I can't helping wondering how the electorate views this week's fun and games. Having just placed its trust in the Assembly, via a Yes vote, it still waits to see how those law-making powers will benefit the country. Instead, we get a circus. And I swear I heard promises about how this would be an Assembly term of delivery. Of course it's early days, but those days have been filled with political pointlessness. How soon before the electorate gets tired of all this putting off until tomorrow?

Anonymous said...

But surely, when the government gives grants and loans to businesses, that isn't to pay the whole cost of the people it employs; they also get income from doing whatever they do. So £500m can create a lot more jobs than you suggest.

John Dixon said...

Duncan,

Nothing wrong with an occasional heretical thought in my view.

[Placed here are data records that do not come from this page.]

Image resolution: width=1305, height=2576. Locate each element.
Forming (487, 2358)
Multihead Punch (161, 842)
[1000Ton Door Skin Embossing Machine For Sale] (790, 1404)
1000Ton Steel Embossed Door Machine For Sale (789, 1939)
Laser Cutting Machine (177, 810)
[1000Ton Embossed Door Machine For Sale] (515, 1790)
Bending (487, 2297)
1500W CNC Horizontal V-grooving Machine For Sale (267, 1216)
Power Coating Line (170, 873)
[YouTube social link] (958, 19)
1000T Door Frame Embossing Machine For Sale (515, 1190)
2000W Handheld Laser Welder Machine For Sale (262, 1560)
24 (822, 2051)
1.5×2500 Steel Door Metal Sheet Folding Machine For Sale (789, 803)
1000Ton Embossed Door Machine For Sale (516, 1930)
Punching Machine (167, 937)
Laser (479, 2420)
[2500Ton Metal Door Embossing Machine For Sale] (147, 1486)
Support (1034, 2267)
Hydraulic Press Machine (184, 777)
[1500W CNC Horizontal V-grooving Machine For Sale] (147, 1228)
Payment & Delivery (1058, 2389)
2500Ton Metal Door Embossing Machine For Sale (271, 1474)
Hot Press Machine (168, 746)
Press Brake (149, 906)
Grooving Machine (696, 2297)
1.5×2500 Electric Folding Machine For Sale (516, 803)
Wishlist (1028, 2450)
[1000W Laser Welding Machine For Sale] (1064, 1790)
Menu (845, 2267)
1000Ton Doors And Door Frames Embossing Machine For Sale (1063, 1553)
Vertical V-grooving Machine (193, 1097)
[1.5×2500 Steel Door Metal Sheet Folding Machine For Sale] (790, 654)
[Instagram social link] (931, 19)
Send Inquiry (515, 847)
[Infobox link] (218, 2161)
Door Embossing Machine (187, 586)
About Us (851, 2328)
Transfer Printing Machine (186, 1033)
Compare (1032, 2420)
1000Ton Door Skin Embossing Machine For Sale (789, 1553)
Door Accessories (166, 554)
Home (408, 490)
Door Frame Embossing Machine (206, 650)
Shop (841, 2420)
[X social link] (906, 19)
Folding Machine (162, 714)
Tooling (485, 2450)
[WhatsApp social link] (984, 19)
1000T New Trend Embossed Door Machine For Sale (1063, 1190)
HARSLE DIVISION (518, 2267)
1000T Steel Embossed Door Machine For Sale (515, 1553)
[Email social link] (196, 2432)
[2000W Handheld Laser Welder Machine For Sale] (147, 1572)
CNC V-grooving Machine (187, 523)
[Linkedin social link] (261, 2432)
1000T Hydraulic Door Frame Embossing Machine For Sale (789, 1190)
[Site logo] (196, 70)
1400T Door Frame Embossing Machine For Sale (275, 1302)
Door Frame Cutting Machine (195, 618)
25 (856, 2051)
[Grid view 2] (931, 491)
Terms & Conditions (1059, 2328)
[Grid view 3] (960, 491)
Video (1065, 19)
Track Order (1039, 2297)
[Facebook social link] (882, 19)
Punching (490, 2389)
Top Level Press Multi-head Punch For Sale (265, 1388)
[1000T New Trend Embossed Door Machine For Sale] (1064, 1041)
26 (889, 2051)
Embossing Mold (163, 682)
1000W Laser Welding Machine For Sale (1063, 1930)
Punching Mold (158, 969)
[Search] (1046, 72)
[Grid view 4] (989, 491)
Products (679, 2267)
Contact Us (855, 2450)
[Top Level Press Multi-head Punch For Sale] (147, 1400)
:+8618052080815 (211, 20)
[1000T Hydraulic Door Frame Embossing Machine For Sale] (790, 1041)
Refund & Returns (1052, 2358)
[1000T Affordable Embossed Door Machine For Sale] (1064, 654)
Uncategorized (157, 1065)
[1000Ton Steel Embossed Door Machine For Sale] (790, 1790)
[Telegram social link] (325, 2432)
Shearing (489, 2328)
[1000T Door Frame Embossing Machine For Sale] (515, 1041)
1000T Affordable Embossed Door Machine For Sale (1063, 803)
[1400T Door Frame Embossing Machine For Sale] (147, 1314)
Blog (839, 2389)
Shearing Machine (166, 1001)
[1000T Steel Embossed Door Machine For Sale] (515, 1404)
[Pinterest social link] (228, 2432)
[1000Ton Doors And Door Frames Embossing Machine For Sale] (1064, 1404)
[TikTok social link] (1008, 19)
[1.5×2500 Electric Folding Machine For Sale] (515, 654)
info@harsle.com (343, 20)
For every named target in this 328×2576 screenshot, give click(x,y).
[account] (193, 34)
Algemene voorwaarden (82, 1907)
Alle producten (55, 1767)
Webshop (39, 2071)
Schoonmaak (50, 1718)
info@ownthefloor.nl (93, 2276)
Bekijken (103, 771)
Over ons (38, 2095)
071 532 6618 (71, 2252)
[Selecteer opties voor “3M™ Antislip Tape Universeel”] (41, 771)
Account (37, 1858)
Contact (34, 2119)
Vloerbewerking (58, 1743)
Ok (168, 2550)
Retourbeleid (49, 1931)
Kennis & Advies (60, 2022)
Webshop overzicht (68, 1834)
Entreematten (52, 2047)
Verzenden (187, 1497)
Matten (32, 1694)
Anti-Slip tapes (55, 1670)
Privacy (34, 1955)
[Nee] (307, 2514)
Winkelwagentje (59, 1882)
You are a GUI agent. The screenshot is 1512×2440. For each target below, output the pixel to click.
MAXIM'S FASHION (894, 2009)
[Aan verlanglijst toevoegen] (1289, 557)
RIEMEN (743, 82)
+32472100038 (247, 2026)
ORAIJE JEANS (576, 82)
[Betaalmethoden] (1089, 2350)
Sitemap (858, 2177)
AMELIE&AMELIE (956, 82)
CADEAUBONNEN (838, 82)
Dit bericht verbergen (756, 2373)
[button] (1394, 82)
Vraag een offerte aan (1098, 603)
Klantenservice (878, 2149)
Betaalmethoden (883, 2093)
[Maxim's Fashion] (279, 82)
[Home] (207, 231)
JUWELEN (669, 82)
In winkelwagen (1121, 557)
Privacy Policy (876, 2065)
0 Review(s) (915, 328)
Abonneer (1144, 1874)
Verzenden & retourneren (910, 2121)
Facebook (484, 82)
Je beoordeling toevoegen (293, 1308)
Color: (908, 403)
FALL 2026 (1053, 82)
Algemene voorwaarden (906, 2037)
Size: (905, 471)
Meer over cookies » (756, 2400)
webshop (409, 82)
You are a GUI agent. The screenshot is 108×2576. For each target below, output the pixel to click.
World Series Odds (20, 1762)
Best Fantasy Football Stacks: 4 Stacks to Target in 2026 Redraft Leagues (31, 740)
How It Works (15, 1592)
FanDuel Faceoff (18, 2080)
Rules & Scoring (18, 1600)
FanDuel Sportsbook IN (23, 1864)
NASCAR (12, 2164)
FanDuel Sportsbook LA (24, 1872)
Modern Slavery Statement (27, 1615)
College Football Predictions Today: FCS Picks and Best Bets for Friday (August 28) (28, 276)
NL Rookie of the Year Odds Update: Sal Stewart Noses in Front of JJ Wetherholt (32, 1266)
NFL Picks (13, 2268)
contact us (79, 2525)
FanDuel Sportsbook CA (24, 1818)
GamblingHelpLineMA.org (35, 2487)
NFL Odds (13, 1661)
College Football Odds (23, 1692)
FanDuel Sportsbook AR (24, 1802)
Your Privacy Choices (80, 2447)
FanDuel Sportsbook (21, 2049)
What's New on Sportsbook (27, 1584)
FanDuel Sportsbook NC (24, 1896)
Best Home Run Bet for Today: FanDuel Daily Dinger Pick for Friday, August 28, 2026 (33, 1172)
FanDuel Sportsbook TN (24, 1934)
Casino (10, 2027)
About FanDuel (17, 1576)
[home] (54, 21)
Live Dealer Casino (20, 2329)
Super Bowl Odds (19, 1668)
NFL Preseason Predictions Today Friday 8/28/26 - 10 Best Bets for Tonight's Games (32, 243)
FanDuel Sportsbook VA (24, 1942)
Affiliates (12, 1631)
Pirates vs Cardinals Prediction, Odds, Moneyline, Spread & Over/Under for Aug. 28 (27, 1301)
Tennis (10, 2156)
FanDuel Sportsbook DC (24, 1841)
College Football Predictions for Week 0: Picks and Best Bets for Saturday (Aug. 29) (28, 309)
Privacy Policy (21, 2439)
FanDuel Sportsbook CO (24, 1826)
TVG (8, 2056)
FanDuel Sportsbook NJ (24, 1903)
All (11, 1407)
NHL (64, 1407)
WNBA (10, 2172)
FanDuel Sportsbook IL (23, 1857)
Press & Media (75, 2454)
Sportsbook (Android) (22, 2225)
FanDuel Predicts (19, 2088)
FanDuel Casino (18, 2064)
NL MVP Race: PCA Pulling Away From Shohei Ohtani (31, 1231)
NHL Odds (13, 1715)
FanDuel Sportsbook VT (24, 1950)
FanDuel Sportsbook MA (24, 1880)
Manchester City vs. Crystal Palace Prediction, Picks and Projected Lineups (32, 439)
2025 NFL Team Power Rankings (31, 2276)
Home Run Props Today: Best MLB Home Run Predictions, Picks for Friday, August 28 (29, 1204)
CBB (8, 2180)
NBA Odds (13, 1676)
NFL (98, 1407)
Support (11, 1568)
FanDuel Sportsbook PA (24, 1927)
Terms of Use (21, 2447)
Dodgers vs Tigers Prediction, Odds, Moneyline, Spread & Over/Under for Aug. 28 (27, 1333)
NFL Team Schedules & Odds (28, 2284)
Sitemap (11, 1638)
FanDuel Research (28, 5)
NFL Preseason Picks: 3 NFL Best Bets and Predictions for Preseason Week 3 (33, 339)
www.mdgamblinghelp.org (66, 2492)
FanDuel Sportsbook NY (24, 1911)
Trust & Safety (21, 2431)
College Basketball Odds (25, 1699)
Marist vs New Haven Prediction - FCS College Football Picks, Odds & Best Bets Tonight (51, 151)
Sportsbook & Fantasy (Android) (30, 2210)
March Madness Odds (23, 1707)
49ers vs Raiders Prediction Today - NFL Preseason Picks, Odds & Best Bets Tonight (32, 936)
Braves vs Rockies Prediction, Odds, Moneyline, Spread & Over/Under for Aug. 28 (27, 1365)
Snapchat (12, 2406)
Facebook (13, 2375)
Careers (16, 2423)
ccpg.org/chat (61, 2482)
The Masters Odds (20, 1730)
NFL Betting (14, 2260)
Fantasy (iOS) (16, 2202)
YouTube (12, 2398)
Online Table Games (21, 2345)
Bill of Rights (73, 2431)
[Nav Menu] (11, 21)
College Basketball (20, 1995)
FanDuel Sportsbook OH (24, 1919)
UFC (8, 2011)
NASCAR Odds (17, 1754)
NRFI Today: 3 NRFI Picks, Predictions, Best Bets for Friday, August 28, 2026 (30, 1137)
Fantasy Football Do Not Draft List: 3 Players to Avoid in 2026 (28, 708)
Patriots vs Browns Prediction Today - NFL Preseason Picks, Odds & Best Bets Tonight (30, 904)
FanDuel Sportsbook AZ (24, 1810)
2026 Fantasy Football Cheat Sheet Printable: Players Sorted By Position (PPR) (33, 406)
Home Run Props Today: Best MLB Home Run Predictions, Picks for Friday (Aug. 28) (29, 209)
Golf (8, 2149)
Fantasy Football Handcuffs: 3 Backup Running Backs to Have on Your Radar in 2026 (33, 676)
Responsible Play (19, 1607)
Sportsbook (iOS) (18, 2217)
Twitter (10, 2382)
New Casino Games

"I strongly suspect that a near-total absence of interest in what he says has to do with the fact that it is not about the promise of the future. It is about the spade work of now"

And, we should never forget the power of the "not invented here" syndrome. One of the outcomes of that syndrome is that an idea has to be allowed to die for a while before being rediscovered by the 'right' people and presented as something entirely new.

Anon,

You're right, of course. Putting money into businesses can indeed help to create jobs well beyond the number paid for by that investment. But that is not what was being proposed. Using money to pay directly for infrastructure projects employs only those people directly or indirectly involved in building those projects, and only for the duration of the projects.

Infrastructure such as roads may make it easier to attract businesses to an area, but the number of jobs resulting from that is much more speculative.